26 Temmuz 2016 Salı

ÇEK CUMHURİYETİ ( PRAG )





Prag’a  20 Haziran 2016 saat 15:00 da indik. Uçak yolculuğumuz tam zamanında ve oldukça rahattı. 2 saat 10 dakikada İstanbuldan Prag’da idik. İlk işimiz Türkiye’den yaptırdığımız euroları çek Kronuna çevirmek oldu. Baktığım tüm web sitelerinde ve gezi bloklarında paranızı havaalanında change ediniz yazıyordu. Bizde Havaalanında change ettik. Ve vitrininde No comission falan yazmıyordu. İlk indiğimiz için bilemezdik. Bozdurduk oda nesi %20 komisyon aldılar. Change Ofisinde ilk kazığımızı yedik. Otobüse binmek üzere bilet almak için 100 koruna’yı makinaya verdik ve koskaca paradan geri kalan 2 madeni para düştü. Paralara baka kaldım. Elimi bir daha soktum. Göremediğim noktada para var mı diye yok.  :(  Sonra paranın değeri için odaklandığımda evet ; 70 Çek Kronum vardı. 100 tl mantığından denge tutmadı sanki eksik para hissine kapılmıştım.

═══

• _Görev_: Prag gezi yazısında "Prag’a  20 Haziran" sözleriyle başlayan ve "para hissine kapılmıştım." sözleri de dahil olmak üzere oraya kadar uzanan bölümü lütfen hiç değiştirmeden yazın. Listenin bu işle hiçbir ilgisi yoktur.

═══

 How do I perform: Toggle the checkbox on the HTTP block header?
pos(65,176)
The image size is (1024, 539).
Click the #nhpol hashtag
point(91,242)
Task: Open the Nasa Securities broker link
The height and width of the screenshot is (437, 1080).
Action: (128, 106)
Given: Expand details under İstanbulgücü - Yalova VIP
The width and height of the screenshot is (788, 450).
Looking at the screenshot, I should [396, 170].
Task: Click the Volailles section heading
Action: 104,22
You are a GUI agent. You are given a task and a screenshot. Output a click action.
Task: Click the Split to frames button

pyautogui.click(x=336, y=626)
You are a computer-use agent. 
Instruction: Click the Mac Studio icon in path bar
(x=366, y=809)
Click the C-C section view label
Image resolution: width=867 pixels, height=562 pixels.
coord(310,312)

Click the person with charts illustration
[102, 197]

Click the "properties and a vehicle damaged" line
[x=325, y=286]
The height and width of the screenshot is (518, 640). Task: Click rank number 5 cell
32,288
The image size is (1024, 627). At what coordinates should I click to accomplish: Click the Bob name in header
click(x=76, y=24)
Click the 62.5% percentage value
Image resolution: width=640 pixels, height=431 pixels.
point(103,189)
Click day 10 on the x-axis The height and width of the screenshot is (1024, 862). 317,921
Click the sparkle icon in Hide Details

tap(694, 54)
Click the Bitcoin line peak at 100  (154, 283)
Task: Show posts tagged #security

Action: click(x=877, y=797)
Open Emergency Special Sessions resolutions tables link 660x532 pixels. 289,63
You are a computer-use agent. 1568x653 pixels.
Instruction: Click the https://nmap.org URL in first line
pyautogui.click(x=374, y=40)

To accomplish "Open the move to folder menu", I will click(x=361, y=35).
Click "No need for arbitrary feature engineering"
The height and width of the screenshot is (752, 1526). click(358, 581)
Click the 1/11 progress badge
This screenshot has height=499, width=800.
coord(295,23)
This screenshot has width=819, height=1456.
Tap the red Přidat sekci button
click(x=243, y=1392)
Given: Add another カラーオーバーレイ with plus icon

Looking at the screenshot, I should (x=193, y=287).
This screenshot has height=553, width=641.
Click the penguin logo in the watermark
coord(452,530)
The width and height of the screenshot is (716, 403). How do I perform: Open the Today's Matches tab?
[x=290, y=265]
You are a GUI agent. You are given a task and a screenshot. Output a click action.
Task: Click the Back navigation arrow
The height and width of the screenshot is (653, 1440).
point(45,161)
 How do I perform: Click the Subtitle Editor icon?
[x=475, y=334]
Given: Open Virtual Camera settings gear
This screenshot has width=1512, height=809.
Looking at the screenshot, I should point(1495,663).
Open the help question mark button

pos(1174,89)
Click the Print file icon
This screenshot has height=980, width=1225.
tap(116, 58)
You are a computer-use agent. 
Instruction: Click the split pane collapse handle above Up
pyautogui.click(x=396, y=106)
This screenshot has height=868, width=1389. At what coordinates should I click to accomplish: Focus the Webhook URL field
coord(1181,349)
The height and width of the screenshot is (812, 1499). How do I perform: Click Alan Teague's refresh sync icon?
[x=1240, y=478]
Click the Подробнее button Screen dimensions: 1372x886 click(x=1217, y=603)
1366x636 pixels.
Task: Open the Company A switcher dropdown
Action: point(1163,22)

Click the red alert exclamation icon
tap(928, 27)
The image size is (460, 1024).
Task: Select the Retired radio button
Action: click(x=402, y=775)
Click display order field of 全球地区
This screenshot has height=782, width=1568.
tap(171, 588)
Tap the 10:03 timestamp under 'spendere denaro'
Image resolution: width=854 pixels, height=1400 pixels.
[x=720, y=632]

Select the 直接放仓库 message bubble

═══

• _Yazılı çözüm_:
Prag’a  20 Haziran 2016 saat 15:00 da indik. Uçak yolculuğumuz tam zamanında ve oldukça rahattı. 2 saat 10 dakikada İstanbuldan Prag’da idik. İlk işimiz Türkiye’den yaptırdığımız euroları çek Kronuna çevirmek oldu. Baktığım tüm web sitelerinde ve gezi bloklarında paranızı havaalanında change ediniz yazıyordu. Bizde Havaalanında change ettik. Ve vitrininde No comission falan yazmıyordu. İlk indiğimiz için bilemezdik. Bozdurduk oda nesi %20 komisyon aldılar. Change Ofisinde ilk kazığımızı yedik. Otobüse binmek üzere bilet almak için 100 koruna’yı makinaya verdik ve koskaca paradan geri kalan 2 madeni para düştü. Paralara baka kaldım. Elimi bir daha soktum. Göremediğim noktada para var mı diye yok.  :(  Sonra paranın değeri için odaklandığımda evet ; 70 Çek Kronum vardı. 100 tl mantığından denge tutmadı sanki eksik para hissine kapılmıştım.